[WHAT THE TASK REQUIRES]: Return the data below verbatim, starting at the line containing "Screen dimensions: 227x157" and ending at the line containing "[x=258, y=548]", with both of those lines included.

## start RECORDS SHOWN

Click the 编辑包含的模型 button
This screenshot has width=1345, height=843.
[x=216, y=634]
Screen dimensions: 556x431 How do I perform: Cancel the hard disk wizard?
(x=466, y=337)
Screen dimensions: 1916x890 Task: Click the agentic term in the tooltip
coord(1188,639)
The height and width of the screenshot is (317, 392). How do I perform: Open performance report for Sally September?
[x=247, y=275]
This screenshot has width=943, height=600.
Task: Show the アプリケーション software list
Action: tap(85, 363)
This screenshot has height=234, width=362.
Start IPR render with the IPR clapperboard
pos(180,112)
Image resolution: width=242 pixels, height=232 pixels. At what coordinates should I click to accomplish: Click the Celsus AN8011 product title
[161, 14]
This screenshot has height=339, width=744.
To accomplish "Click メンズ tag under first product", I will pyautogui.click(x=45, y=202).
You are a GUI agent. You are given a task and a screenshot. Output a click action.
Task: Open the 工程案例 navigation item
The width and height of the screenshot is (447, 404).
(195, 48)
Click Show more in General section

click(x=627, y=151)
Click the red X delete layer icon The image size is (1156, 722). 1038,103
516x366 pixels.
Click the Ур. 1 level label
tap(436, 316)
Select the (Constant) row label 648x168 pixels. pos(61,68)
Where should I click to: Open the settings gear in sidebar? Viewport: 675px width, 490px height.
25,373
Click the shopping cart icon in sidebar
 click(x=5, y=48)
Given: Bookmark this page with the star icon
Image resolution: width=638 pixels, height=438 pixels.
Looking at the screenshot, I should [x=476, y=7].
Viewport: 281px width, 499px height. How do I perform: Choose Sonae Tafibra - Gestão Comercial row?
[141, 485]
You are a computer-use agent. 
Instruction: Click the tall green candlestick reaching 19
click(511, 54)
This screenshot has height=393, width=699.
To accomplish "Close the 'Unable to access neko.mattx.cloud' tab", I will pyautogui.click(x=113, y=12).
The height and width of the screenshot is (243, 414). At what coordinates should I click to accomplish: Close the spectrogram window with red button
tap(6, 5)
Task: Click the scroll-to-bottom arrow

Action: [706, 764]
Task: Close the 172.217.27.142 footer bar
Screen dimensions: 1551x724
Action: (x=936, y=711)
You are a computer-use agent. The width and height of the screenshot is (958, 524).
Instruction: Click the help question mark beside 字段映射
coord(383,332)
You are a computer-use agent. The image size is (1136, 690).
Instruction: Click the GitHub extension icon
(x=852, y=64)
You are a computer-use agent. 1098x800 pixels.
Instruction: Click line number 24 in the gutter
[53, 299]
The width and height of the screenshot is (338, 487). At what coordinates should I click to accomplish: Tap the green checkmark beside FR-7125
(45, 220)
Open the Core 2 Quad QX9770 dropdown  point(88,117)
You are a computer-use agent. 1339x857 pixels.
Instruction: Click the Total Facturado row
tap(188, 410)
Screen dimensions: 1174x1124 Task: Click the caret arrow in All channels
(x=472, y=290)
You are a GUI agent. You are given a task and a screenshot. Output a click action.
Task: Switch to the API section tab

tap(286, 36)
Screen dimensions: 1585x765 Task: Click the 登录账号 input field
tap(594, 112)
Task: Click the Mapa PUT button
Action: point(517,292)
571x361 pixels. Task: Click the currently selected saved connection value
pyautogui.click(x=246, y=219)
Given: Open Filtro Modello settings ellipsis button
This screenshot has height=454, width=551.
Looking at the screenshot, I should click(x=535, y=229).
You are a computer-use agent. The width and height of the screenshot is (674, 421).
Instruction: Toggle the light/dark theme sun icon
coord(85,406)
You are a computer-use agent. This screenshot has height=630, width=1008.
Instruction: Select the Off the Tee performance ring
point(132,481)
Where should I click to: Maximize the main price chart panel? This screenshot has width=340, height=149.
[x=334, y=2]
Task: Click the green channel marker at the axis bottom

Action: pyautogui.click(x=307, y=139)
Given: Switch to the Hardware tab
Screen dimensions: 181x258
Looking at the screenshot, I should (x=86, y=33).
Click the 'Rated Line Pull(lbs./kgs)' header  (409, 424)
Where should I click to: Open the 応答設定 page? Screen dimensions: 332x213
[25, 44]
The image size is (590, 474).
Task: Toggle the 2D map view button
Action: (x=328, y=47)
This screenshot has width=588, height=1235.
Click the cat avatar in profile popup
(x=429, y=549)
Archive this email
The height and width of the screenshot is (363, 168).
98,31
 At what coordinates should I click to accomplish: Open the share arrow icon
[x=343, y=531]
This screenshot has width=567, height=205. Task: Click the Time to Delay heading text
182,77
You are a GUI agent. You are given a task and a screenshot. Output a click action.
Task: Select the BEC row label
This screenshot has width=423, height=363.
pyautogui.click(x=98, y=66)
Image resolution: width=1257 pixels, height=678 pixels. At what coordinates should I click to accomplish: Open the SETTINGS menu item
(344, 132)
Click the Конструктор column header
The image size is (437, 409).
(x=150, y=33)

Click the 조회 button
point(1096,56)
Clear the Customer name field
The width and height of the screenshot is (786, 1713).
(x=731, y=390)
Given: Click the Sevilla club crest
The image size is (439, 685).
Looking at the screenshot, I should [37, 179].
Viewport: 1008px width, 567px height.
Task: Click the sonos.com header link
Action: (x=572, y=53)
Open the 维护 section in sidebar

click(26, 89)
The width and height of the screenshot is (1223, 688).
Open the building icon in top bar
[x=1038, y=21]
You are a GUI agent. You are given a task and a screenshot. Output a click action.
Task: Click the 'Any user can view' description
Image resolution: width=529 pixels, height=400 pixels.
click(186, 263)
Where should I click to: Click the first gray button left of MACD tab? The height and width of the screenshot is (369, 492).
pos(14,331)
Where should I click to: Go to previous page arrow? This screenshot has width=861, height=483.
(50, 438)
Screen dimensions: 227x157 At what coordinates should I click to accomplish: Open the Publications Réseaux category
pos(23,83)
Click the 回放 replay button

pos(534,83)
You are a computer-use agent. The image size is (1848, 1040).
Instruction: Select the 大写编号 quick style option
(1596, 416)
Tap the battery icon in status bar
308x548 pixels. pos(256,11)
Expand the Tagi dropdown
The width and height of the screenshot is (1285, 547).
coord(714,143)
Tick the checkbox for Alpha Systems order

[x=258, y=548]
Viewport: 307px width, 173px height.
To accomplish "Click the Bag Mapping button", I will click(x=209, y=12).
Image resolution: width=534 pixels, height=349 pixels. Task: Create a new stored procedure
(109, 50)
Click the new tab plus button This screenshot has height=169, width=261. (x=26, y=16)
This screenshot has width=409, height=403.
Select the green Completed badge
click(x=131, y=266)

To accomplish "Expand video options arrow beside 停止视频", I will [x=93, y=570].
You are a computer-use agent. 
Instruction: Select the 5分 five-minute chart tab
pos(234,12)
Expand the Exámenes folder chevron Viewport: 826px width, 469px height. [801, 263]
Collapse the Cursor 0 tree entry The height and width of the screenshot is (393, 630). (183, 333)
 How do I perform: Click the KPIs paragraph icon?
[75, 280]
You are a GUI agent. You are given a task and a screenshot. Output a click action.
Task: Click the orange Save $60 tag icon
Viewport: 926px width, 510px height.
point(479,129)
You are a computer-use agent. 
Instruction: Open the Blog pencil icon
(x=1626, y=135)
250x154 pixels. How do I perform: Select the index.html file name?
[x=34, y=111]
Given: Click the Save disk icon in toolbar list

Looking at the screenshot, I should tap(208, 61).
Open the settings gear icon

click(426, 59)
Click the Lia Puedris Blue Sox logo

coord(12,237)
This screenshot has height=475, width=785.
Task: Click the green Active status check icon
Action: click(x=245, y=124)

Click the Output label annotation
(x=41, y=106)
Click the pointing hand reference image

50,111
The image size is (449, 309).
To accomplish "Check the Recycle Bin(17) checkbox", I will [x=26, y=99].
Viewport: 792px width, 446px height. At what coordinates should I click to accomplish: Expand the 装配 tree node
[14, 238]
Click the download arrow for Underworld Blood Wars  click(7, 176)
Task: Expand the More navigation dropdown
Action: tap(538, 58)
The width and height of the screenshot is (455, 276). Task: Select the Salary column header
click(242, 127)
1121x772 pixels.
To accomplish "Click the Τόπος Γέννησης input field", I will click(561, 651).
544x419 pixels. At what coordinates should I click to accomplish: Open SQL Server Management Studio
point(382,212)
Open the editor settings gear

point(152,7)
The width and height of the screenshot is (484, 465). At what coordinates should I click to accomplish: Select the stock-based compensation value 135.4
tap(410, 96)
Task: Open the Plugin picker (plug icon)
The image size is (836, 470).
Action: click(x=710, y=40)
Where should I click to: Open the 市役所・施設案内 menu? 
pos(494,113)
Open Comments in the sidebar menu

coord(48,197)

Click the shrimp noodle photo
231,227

## end RECORDS SHOWN

[SOLUTION FOR THIS TASK]:
Screen dimensions: 227x157 At what coordinates should I click to accomplish: Open the Publications Réseaux category
pos(23,83)
Click the 回放 replay button

pos(534,83)
You are a computer-use agent. The image size is (1848, 1040).
Instruction: Select the 大写编号 quick style option
(1596, 416)
Tap the battery icon in status bar
308x548 pixels. pos(256,11)
Expand the Tagi dropdown
The width and height of the screenshot is (1285, 547).
coord(714,143)
Tick the checkbox for Alpha Systems order

[x=258, y=548]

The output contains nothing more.